• Records to process
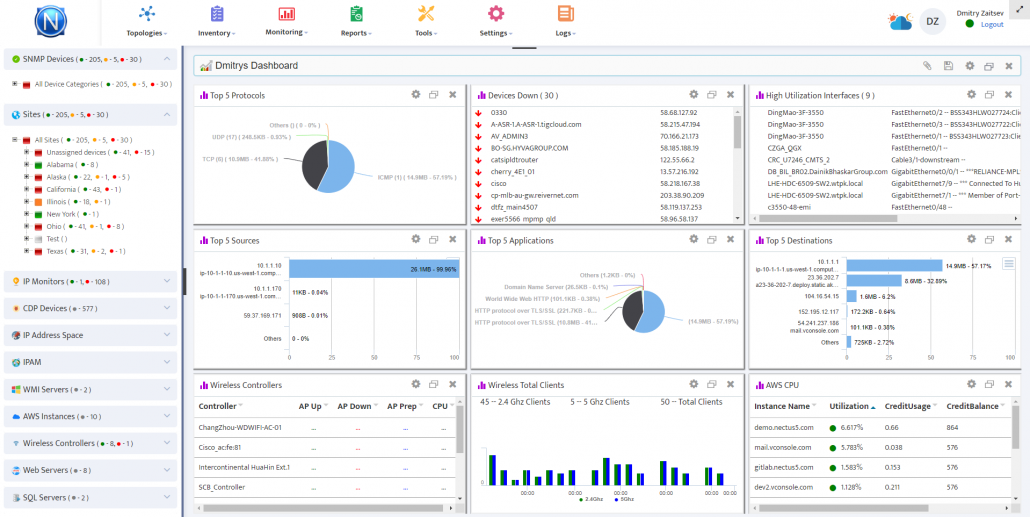Open the Topologies menu
Viewport: 1030px width, 517px height.
tap(148, 21)
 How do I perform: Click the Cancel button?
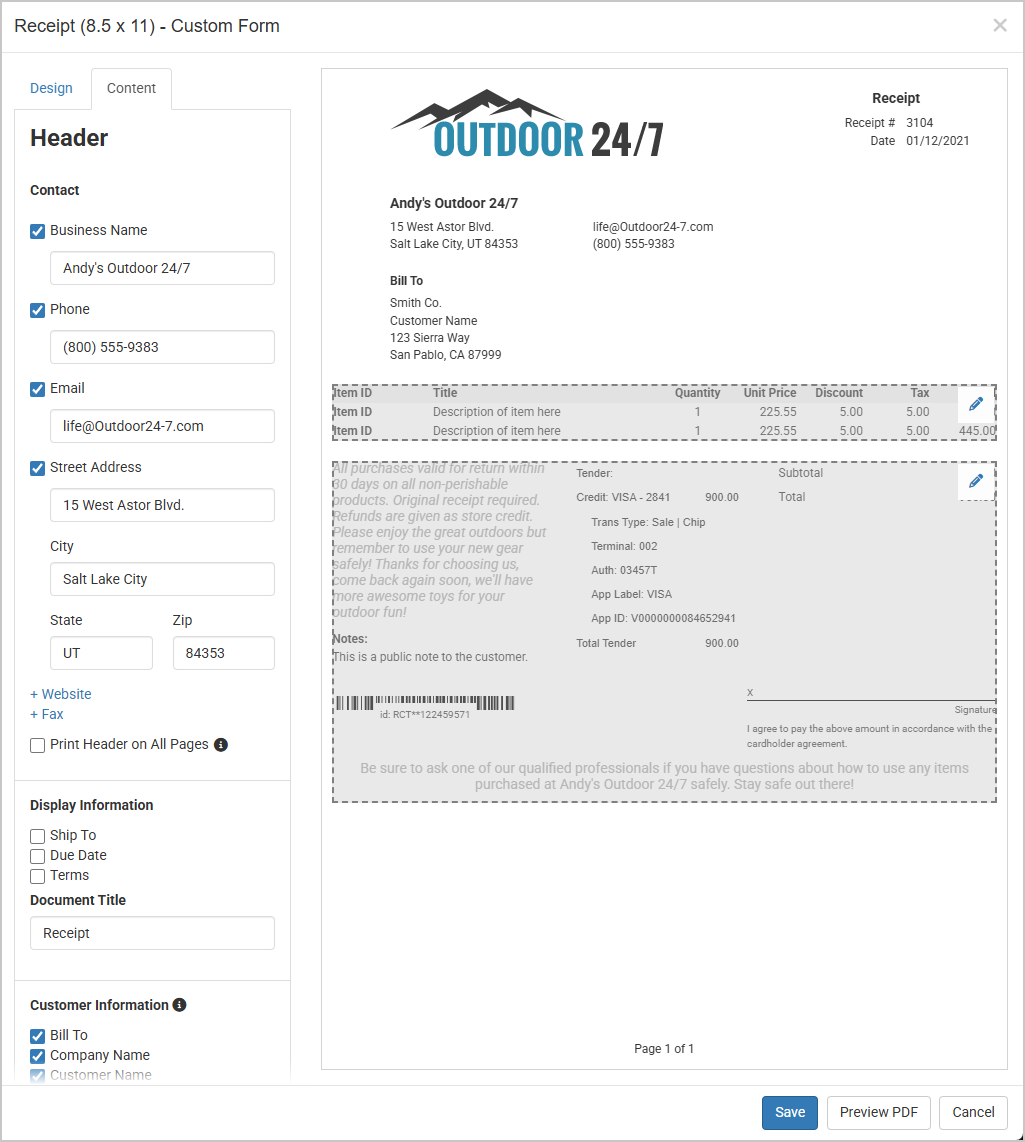coord(972,1112)
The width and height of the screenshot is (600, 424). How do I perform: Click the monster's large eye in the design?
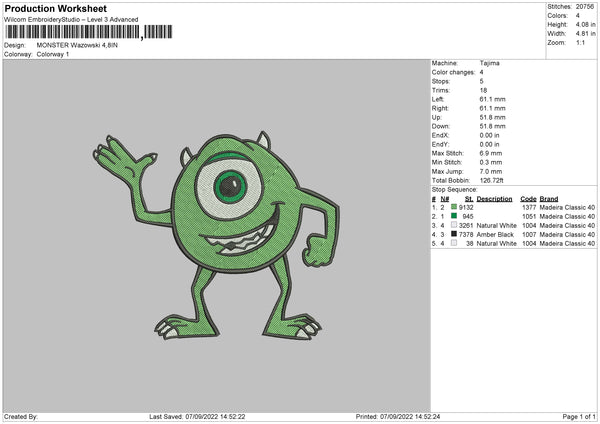point(230,187)
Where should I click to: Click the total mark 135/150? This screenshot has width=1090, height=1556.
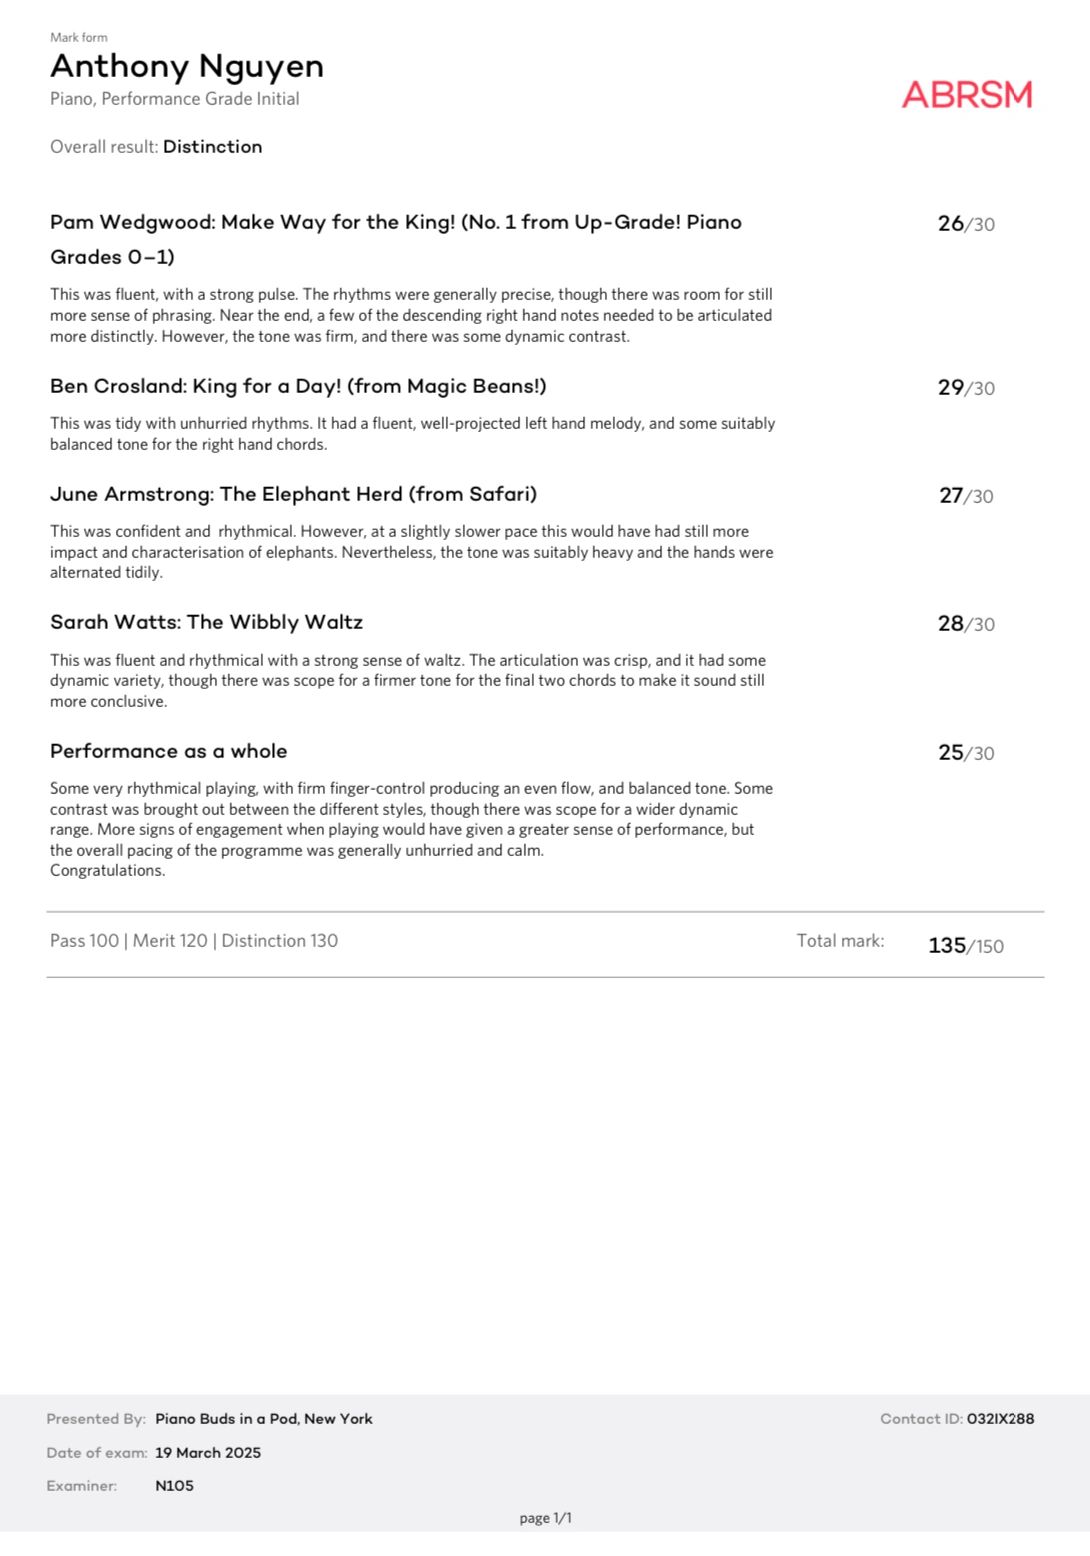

• Description of the task
Pictures are to be omitted from the copy, and only the lines from the one containing "The width and" through the final line of the listing above are to be written out exactly.

• Solution
The width and height of the screenshot is (600, 424). How do I perform: Click the monster's large eye in the design?
point(230,187)
Where should I click to: Click the total mark 135/150? This screenshot has width=1090, height=1556.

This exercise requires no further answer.